* Exercise goal
Find the line that contains "Task: Remove the User Text Box block", then repeat it and each line after it to the end of the records, exactly.

============================================================

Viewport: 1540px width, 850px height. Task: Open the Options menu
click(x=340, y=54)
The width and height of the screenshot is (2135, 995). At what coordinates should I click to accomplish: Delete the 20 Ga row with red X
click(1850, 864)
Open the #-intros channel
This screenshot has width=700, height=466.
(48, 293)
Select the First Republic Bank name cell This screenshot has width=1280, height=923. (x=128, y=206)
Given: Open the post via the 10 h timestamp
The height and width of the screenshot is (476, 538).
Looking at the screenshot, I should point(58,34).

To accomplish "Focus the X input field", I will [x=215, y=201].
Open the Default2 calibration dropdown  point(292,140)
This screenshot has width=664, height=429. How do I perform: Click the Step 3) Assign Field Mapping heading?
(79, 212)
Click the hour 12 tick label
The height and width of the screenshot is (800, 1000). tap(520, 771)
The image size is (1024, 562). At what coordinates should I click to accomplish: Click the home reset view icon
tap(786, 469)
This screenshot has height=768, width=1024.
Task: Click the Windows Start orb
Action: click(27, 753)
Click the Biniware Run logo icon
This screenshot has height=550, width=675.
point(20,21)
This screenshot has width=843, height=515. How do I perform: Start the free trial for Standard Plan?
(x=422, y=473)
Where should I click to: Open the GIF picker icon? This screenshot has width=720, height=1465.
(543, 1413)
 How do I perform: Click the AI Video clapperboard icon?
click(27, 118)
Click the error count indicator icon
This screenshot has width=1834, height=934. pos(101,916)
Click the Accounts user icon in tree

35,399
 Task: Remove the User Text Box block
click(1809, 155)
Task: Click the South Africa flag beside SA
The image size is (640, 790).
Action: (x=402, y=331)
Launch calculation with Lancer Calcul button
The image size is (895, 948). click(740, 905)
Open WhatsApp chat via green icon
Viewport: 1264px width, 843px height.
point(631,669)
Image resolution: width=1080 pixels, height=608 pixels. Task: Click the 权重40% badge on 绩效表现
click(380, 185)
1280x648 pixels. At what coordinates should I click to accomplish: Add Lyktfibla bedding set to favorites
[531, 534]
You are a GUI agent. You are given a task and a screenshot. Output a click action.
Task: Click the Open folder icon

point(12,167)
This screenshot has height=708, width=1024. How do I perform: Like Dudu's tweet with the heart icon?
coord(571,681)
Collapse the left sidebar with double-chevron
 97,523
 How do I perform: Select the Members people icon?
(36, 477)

============================================================

* Solution
 Task: Remove the User Text Box block
click(1809, 155)
Task: Click the South Africa flag beside SA
The image size is (640, 790).
Action: (x=402, y=331)
Launch calculation with Lancer Calcul button
The image size is (895, 948). click(740, 905)
Open WhatsApp chat via green icon
Viewport: 1264px width, 843px height.
point(631,669)
Image resolution: width=1080 pixels, height=608 pixels. Task: Click the 权重40% badge on 绩效表现
click(380, 185)
1280x648 pixels. At what coordinates should I click to accomplish: Add Lyktfibla bedding set to favorites
[531, 534]
You are a GUI agent. You are given a task and a screenshot. Output a click action.
Task: Click the Open folder icon

point(12,167)
This screenshot has height=708, width=1024. How do I perform: Like Dudu's tweet with the heart icon?
coord(571,681)
Collapse the left sidebar with double-chevron
 97,523
 How do I perform: Select the Members people icon?
(36, 477)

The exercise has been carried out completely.